Hunting an FDA cancer drug OK and a partner, little Telesta raises $28M

Telesta Therapeutics has rounded up $28.6 million to help it see if it can push an experimental bladder cancer drug through to an FDA approval. Consonance Capital Investors, Boxer Capital of Tavistock Life Sciences and Omega Funds all joined in the round for the publicly traded Telesta. Some of the senior execs and board members also chipped in.

They're gambling that a low-profile drug dubbed MCNA can make its way through the FDA to an approval sometime in early 2016 after completing a single-arm Phase III study. The BLA was filed at the FDA at the end of June.

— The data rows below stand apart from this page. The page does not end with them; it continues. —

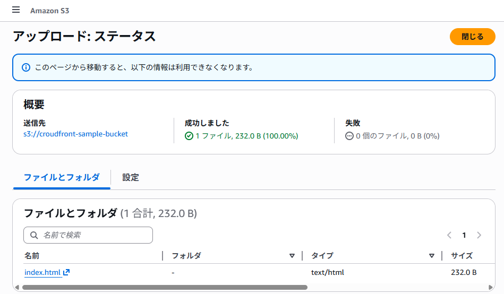
Task: Click the green success checkmark icon
Action: tap(189, 136)

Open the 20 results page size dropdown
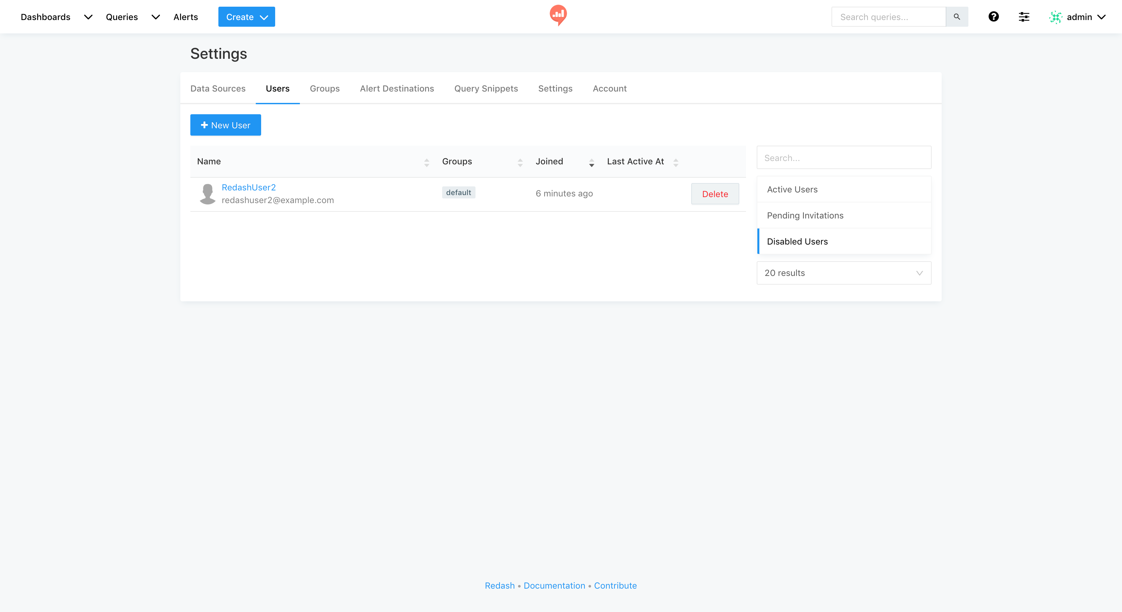(x=843, y=273)
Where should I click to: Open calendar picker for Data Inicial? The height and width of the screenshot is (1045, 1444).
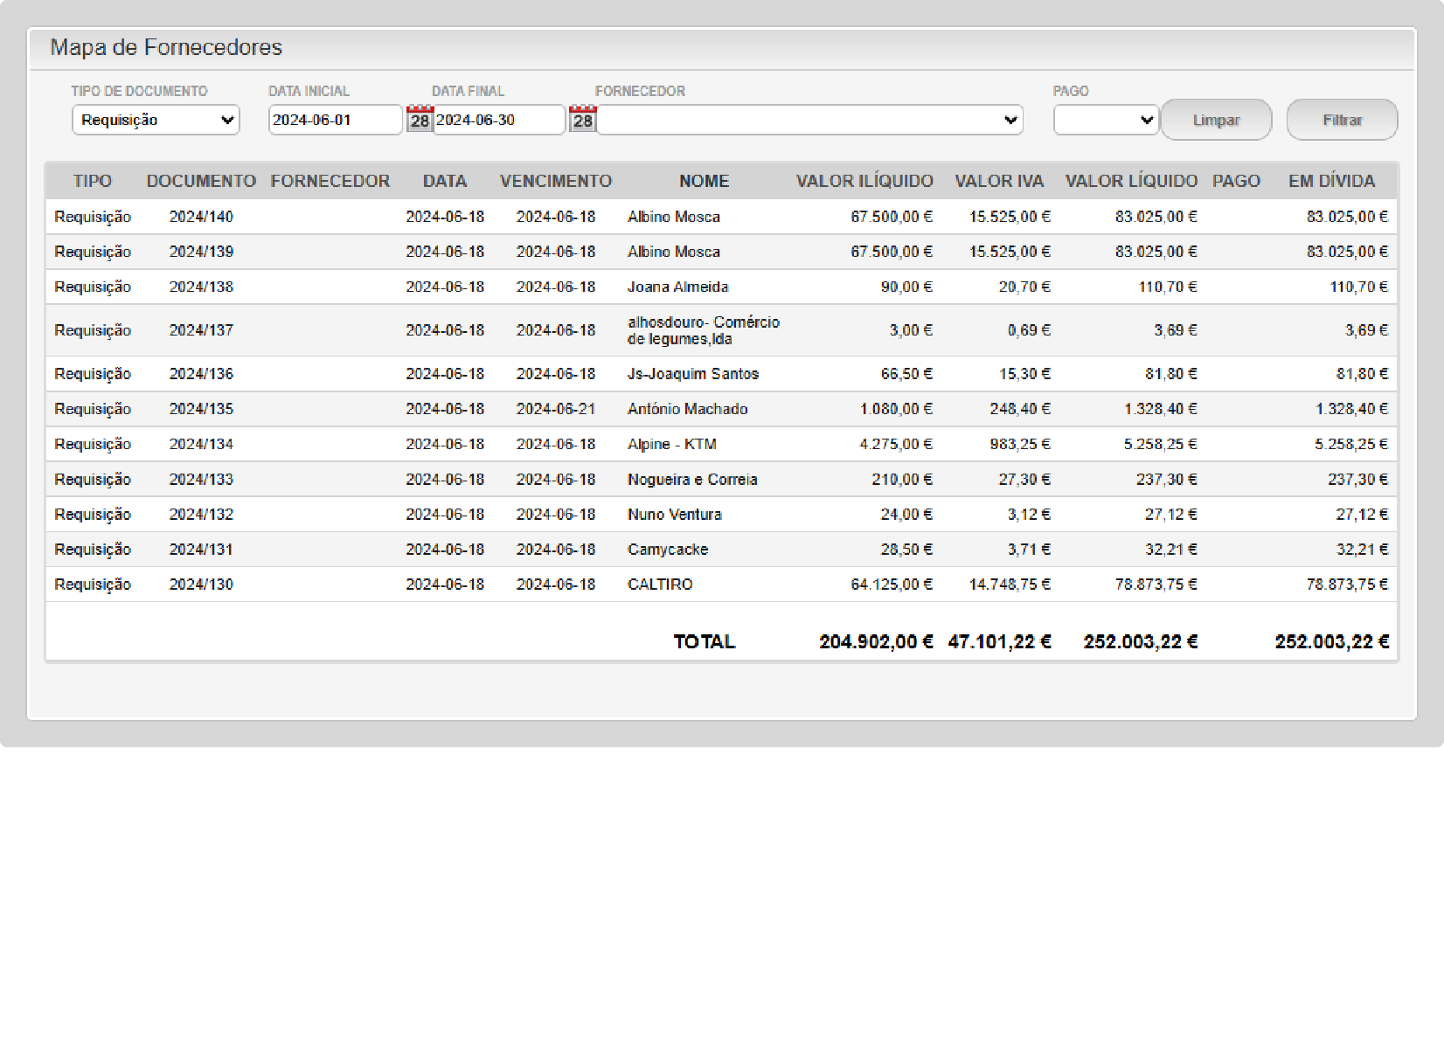(x=420, y=120)
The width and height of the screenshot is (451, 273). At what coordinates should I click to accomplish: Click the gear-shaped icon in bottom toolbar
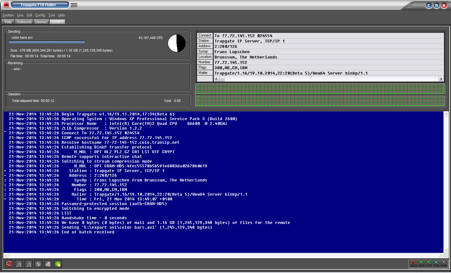[x=38, y=264]
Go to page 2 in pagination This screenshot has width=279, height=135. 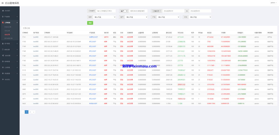(30, 112)
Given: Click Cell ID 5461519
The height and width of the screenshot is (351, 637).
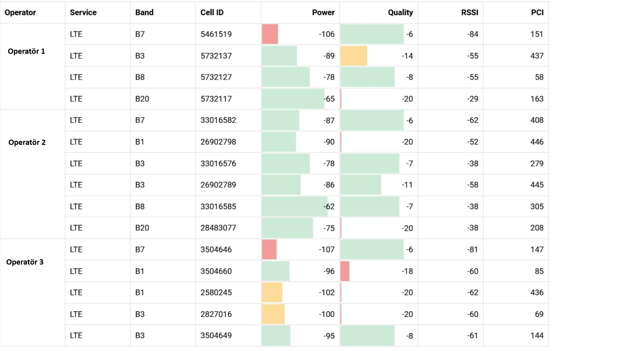Looking at the screenshot, I should (x=216, y=34).
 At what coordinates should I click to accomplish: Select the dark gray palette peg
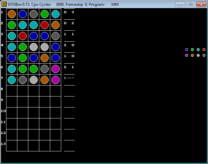pyautogui.click(x=204, y=56)
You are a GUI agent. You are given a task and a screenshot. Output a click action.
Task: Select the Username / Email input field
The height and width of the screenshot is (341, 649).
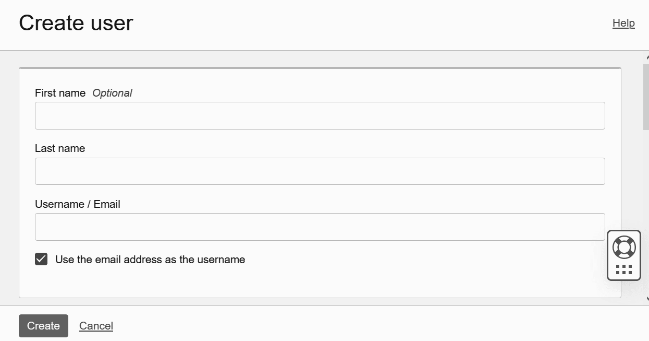click(320, 227)
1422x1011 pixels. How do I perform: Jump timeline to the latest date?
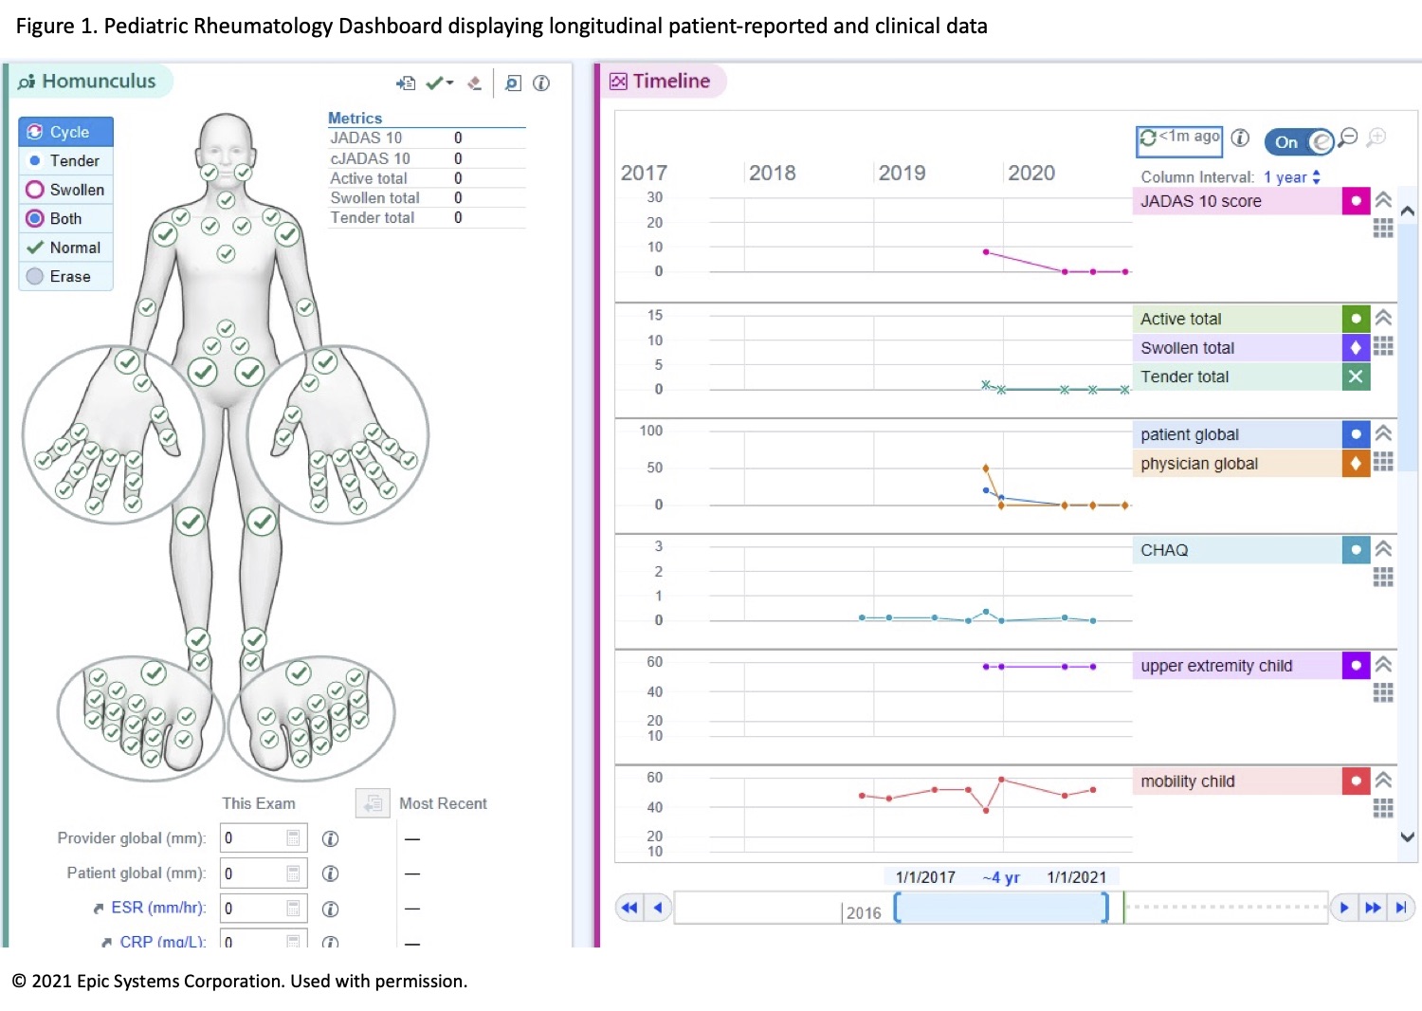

Telesta, the Montreal-based biotech remnant of a company called Bioniche, is founding its hopes on a small study of 129 patients with nonmuscle invasive bladder cancer who were at high risk of recurrence after bacillus Calmette-Guerin failure; otherwise known as BCG vaccine, which is made from a strain of the attenuated live bovine tuberculosis bacillus.

The single arm study of the drug (once called Urocidin), which did not include a placebo arm or other comparison group, concluded with a 25% disease-free survival rate at 1 year and 19% after 2 years.

In a subgroup of patients with papillary only tumors, investigators reported the disease-free survival rate was 35.1% and 32.2% at 1 and 2 years. The median disease-free duration in the 30 responders was 32.7 months, according to the study summary. The progression-free survival rate was 87.3%, 79.8% and 77.7% at 1, 2 and 3 years, respectively, with a progression event in 28 patients. "MCNA was well tolerated and few adverse events led to treatment discontinuation," the researchers reported.

Telesta doesn't know yet just how that single arm study will play with the FDA. But Telesta says that the new funding raise will help it prep for an advisory committee if the FDA requires one. In the meantime, it's hunting for a pharma partner, touting its prospects with a potential near-term product.

Last fall Bioniche was rebranded as Telesta. That move came months after the company spun off its animal health unit. The company was reorganized after former Biovail CEO Bill Wells mounted a proxy fight over the company after it overextended itself. That's when new CEO Michael Berendt came on board.